● Stated exercise:
Show, in full, each line of the items below that contains the word "Image".

● Exercise data:

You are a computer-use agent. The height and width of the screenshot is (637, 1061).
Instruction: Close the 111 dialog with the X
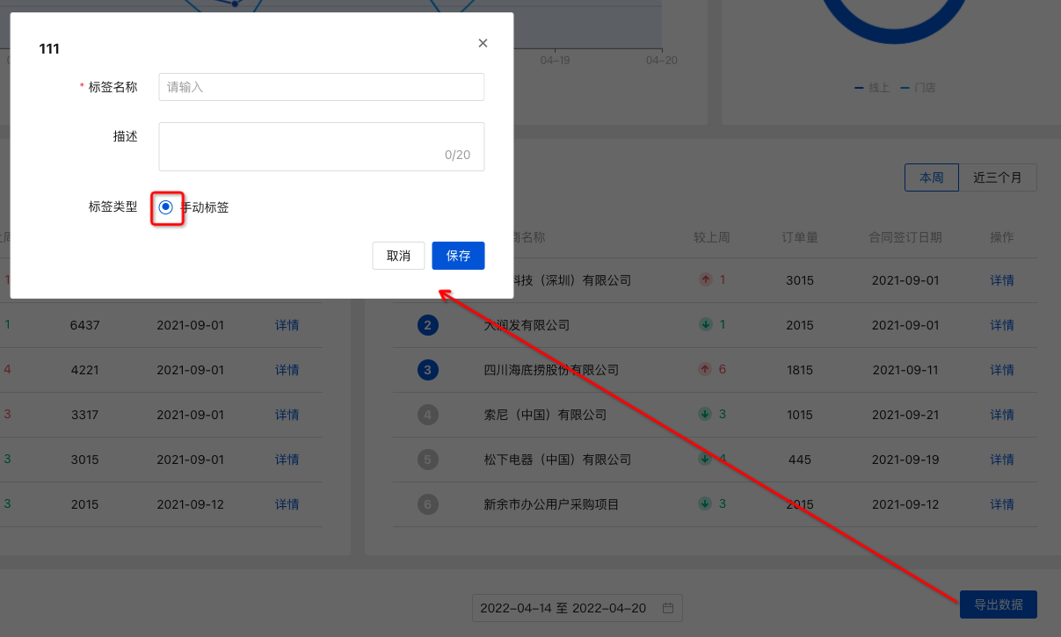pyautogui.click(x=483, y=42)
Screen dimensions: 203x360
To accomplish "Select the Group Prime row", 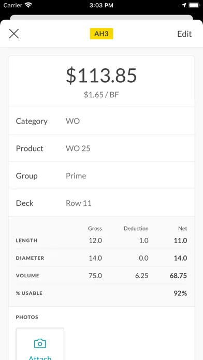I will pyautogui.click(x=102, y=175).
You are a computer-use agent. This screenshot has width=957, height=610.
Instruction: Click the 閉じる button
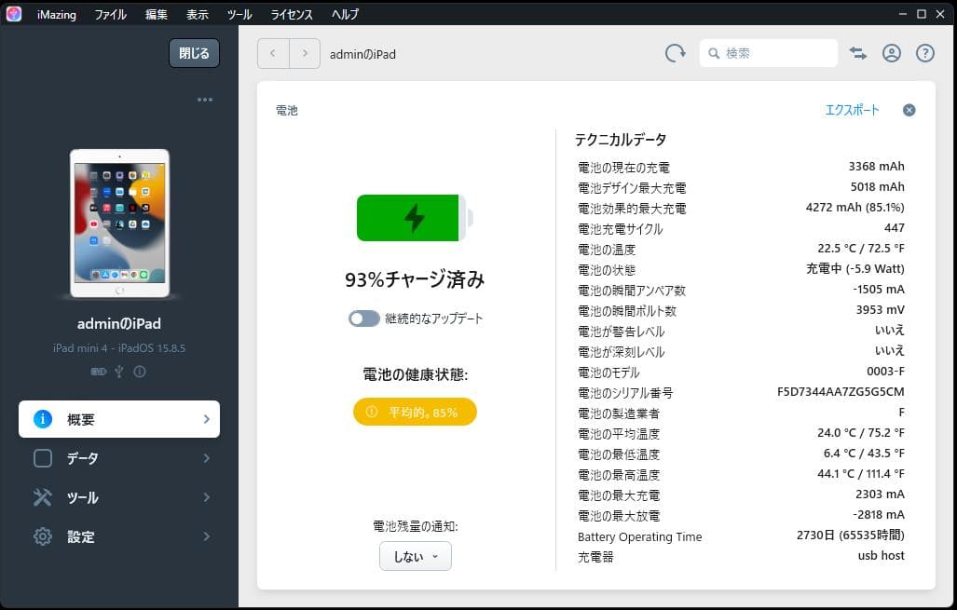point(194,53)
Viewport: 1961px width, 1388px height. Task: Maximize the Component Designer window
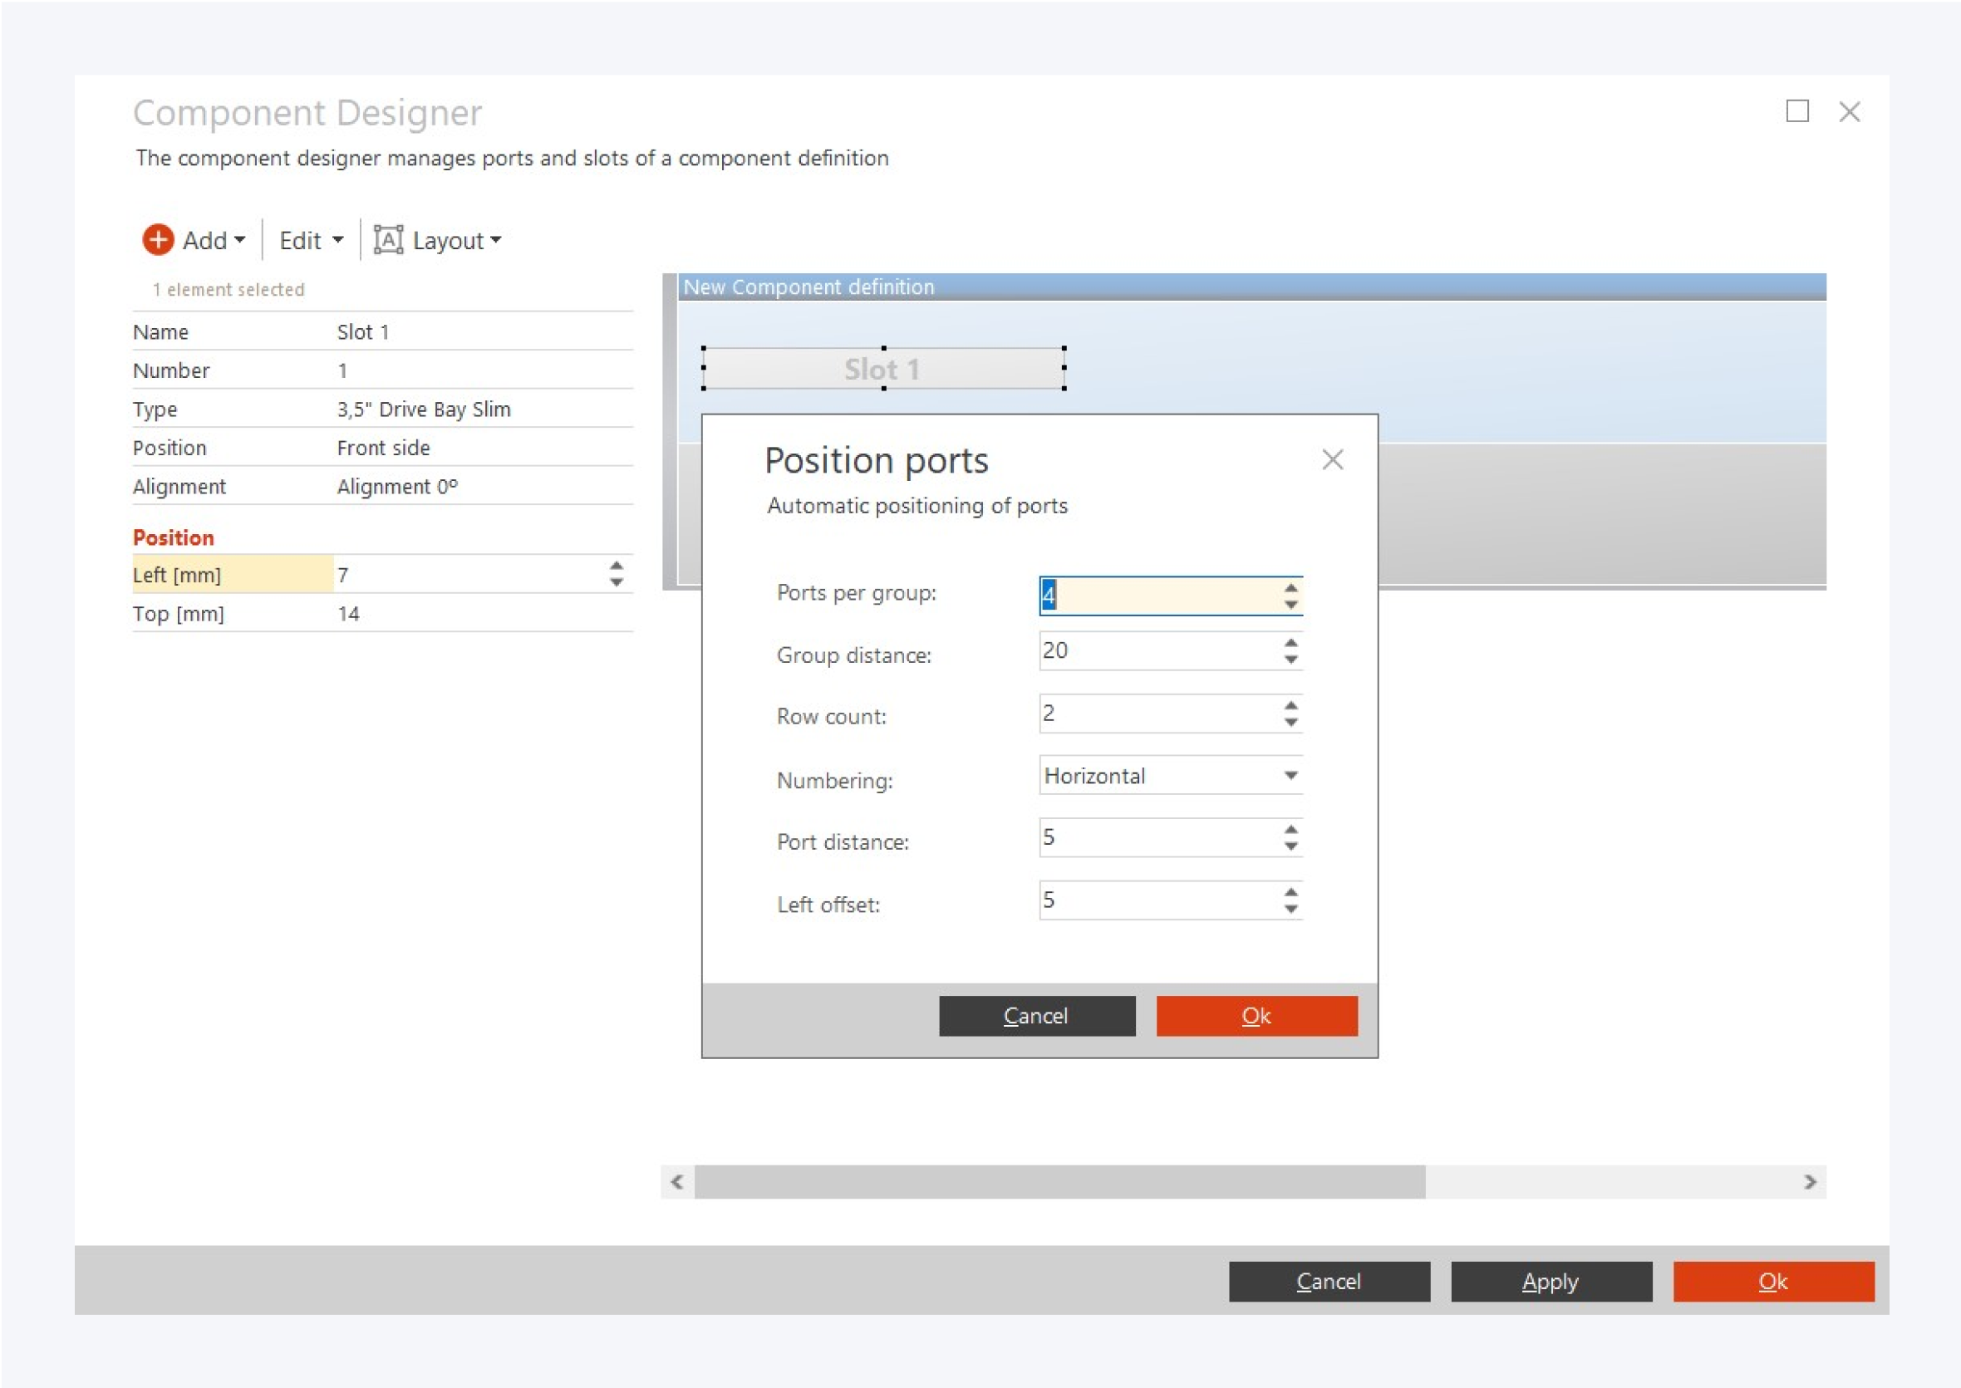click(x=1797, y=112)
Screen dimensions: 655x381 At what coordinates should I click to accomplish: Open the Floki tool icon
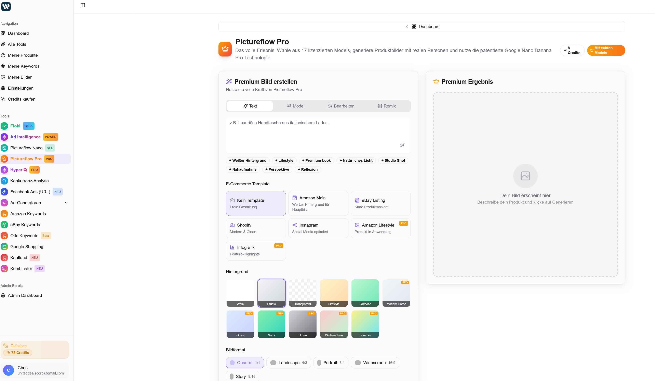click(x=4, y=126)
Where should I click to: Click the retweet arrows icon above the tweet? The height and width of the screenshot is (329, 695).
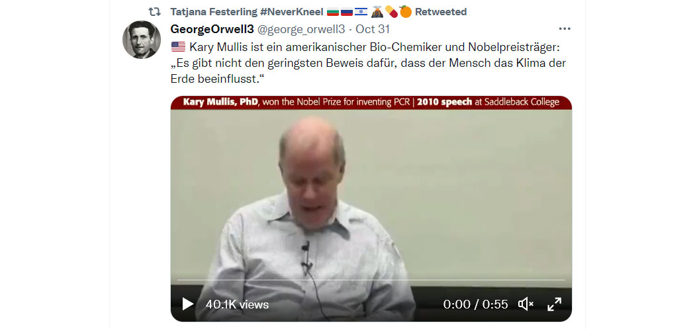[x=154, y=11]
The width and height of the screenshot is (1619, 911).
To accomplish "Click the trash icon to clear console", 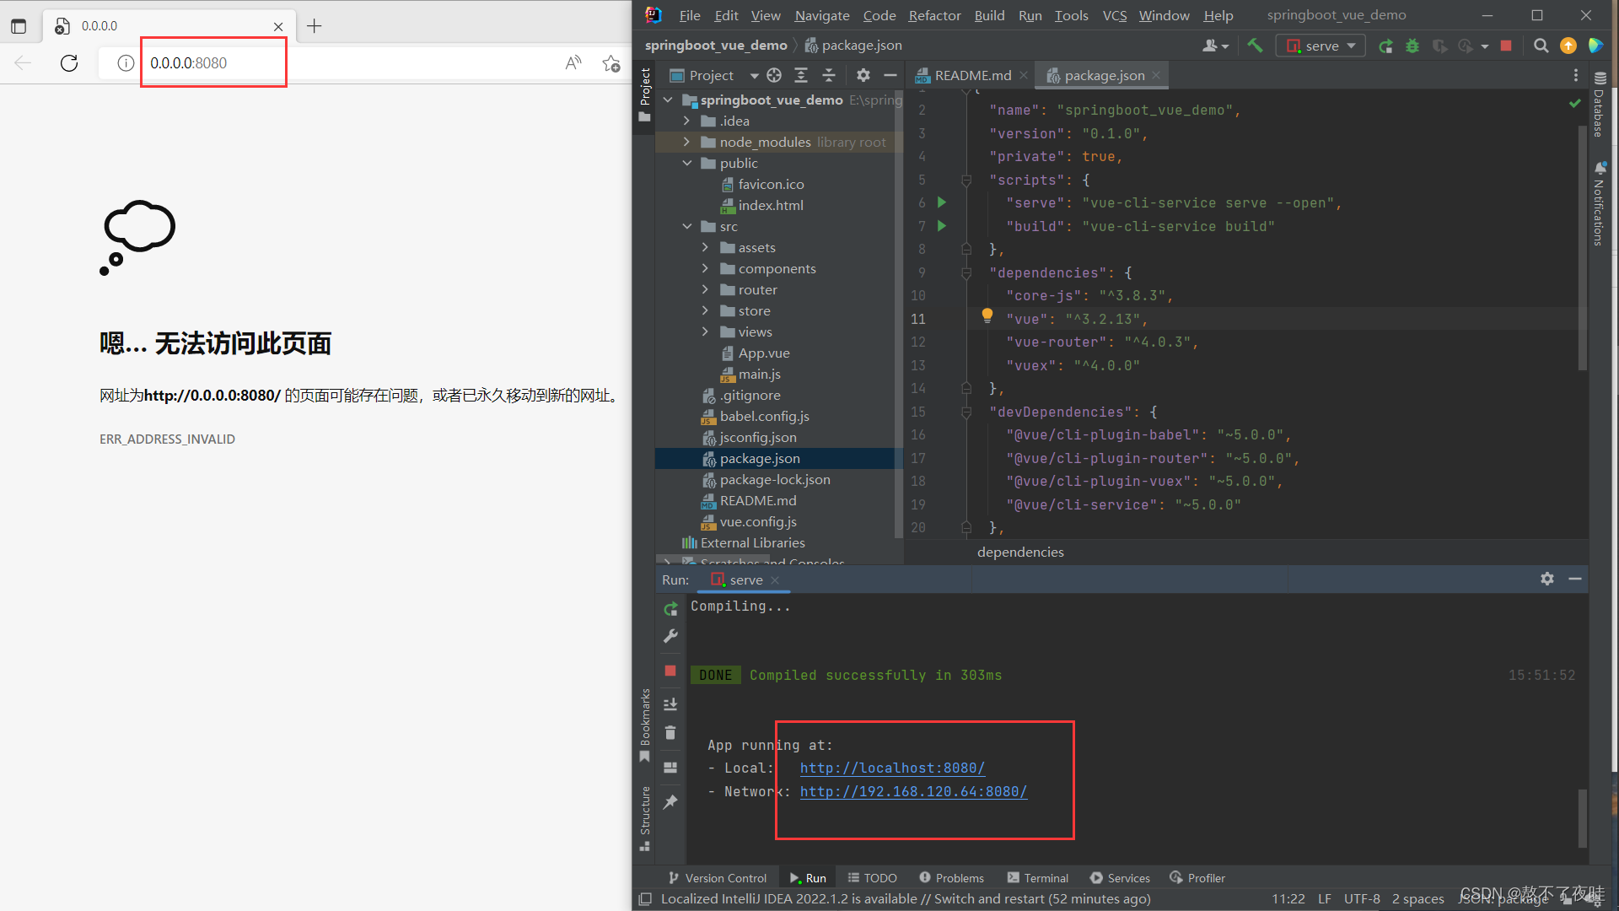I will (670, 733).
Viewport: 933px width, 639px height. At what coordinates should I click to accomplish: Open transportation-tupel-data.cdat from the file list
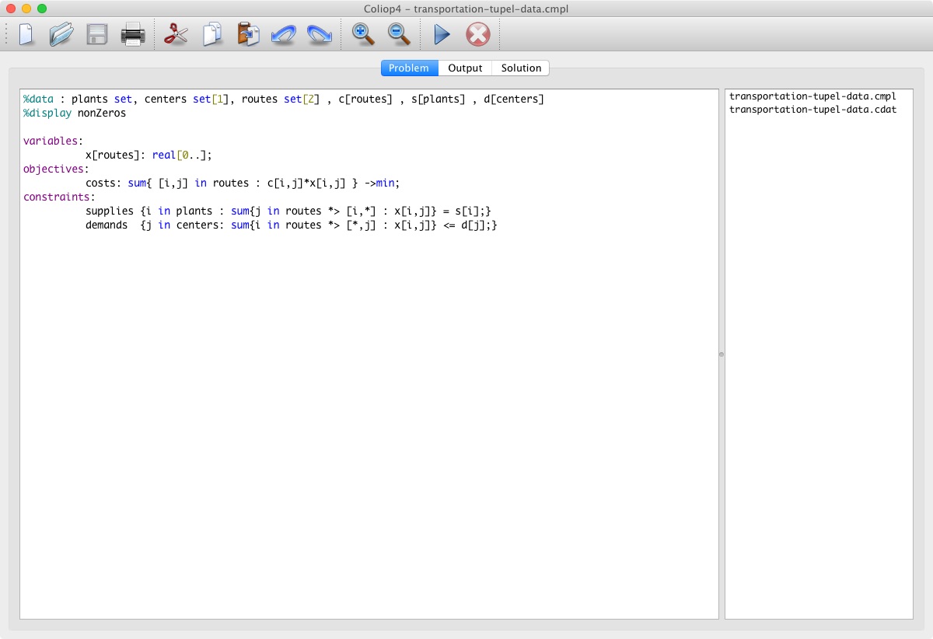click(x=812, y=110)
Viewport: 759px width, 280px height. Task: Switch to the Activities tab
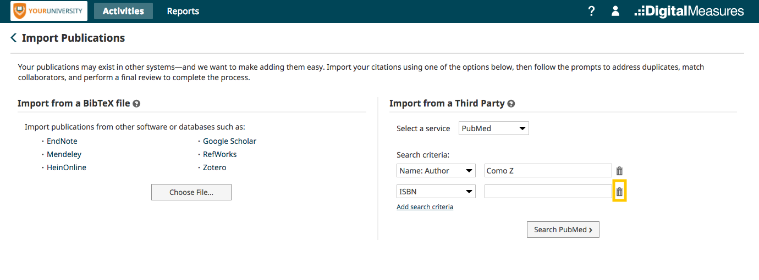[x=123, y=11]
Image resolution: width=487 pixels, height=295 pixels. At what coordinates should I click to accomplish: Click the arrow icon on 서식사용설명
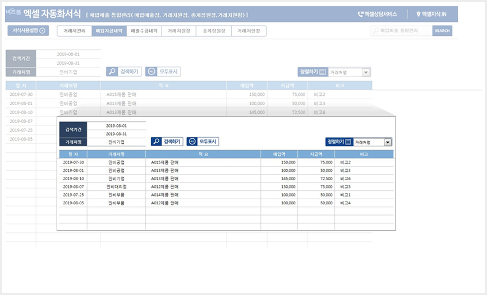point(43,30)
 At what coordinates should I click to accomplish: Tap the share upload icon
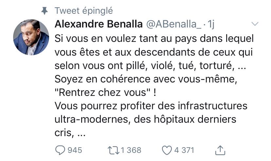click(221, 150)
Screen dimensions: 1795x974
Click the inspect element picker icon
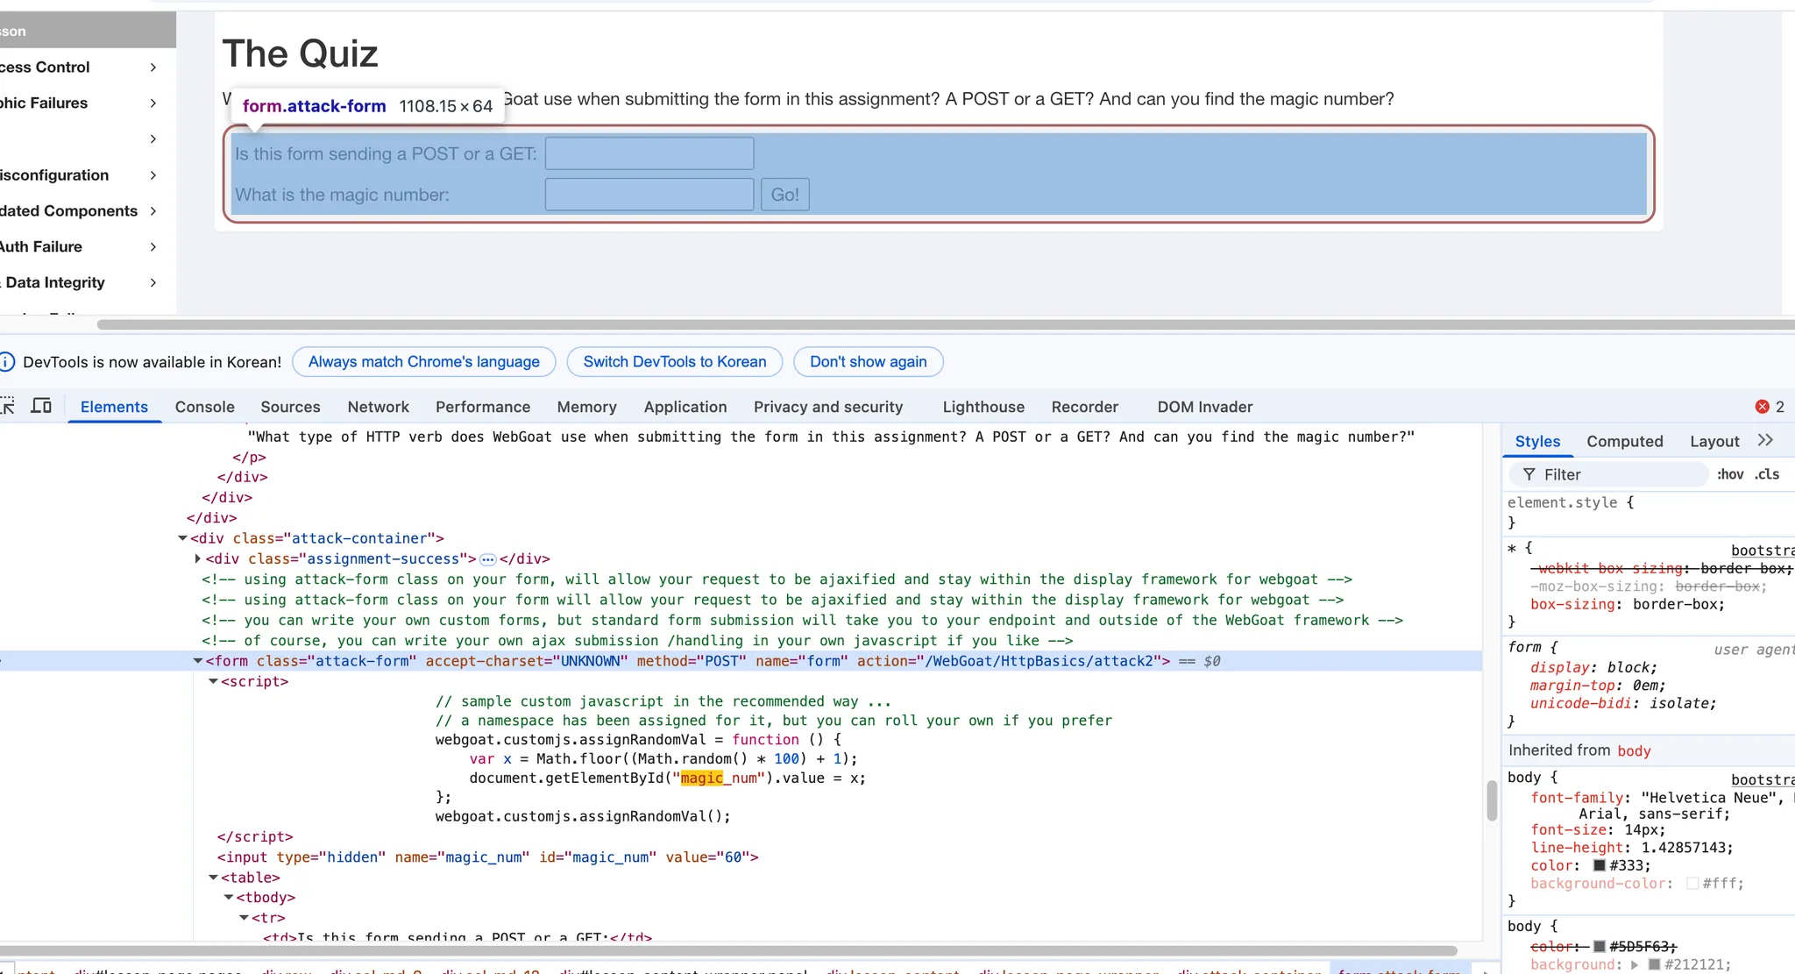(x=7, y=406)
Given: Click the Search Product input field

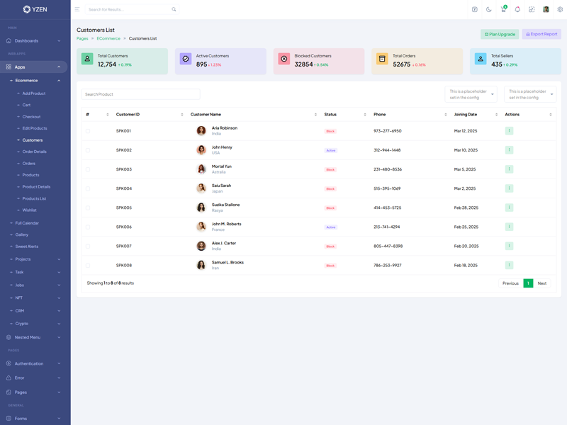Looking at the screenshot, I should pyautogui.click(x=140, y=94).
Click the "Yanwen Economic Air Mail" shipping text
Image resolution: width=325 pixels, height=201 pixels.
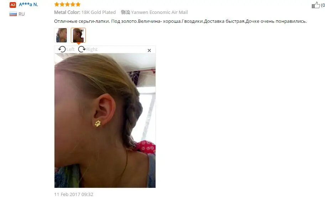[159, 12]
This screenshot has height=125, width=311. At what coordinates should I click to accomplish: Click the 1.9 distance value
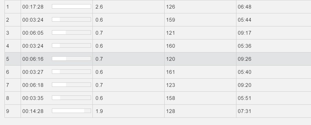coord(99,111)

● Solution to this task:
Image resolution: width=487 pixels, height=295 pixels. At what coordinates should I click to accomplish: Click the arrow icon on 서식사용설명
Image resolution: width=325 pixels, height=201 pixels.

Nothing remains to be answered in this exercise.